The village has an approximate population of 870, and is located on the left bank of the Nida river. It was founded as a city in 1563 by Grand Treasurer of the Crown Stanisław Sobek, and lost its city rights in 1869. Sobkow has a rail station, which is located three kilometers northwest of the village, along a main line from Kraków to Kielce.

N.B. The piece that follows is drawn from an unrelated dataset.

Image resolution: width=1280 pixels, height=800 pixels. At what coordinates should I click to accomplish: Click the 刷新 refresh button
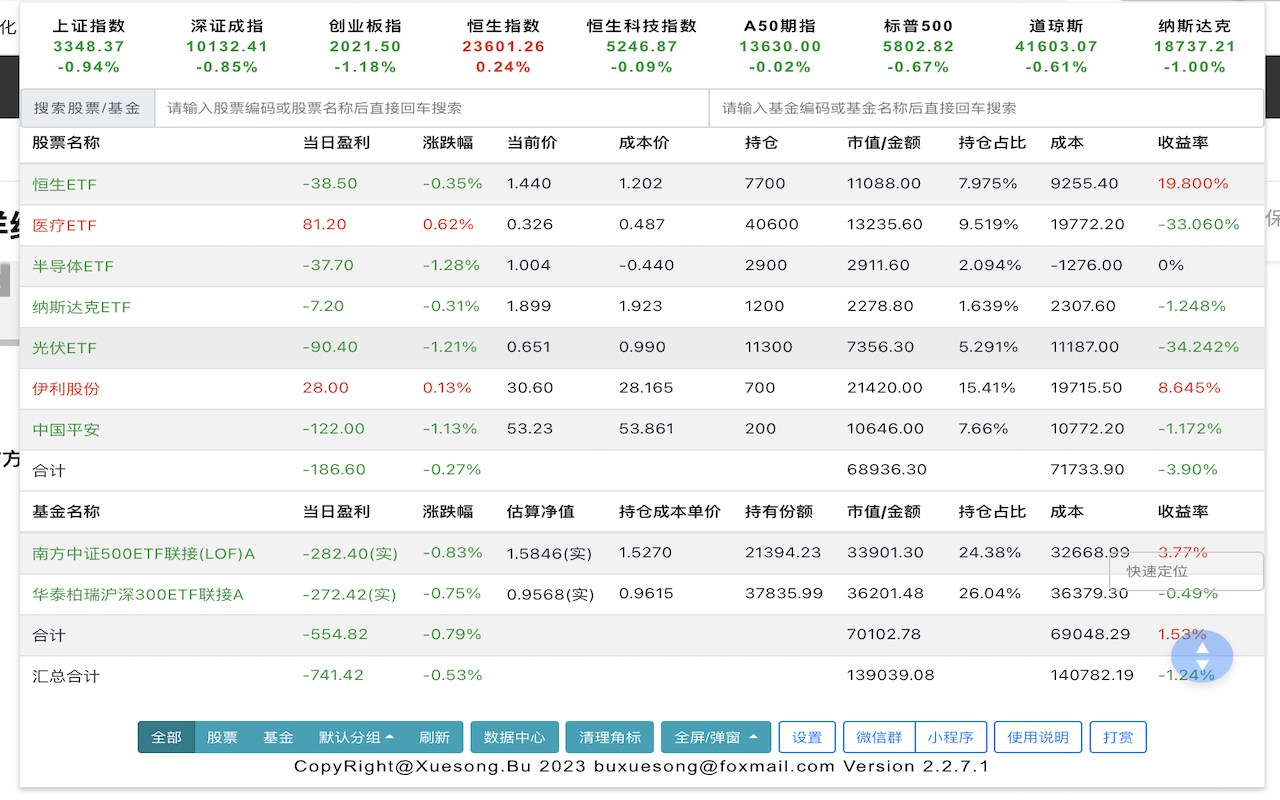coord(434,737)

The name of the village comes from Stanislaw Sobek of Sulejów, who founded it in the area of the village of Nida. Together with the town, Sobek founded a castle, which became main residence of his family. In the 17th and 18th centuries, the town belonged to several families, such as the Drohojewski, the Wielopolski, the Sarbiewski, the Myszkowski, and the Szaniawski (since 1725). Sobków remained a small town, whose development was limited due to proximity of well-established local urban and trade centers at Checiny and Jędrzejów. In 1667, while part of Sandomierz Voivodeship, it had only 32 houses, with the population of 270. After the Partitions of Poland (1795), it belonged to the Russian-controlled Congress Poland (1815 - 1915), and in 1827, its population was app, 1,000. Following the example of many other places in northern Lesser Poland, Sobków lost its town charter in 1869, after the January Uprising. During World War I, the village was completely burned (1915). 
  
Most interesting sight at Sobków is a fortified castle, called Fortalicja sobkowska. It was built on the left bank of the Nida by Stanislaw Sobek, in 1560-1570. The castle is surrounded by a rectangular wall, with towers in each corner. Inside the walls the castle once stood. The original castle was replaced by a Classicistic complex in 1767. Now it is in ruins. Furthermore, Sobków has the St. Stanislaus church, built in the mid-16th century as a Calvinist prayer house. In ca. 1570 the house was handed over to Roman Catholic Church by Stanislaw Sobek, the son of the founder. The church has the shape of a cross, with a Baroque main altar and 18th century epitaphs. Damaged during World War II, the church was remodelled in 1945-1946.

References

Villages in Jędrzejów County
Sandomierz Voivodeship
Kielce Governorate
Kielce Voivodeship (1919–1939)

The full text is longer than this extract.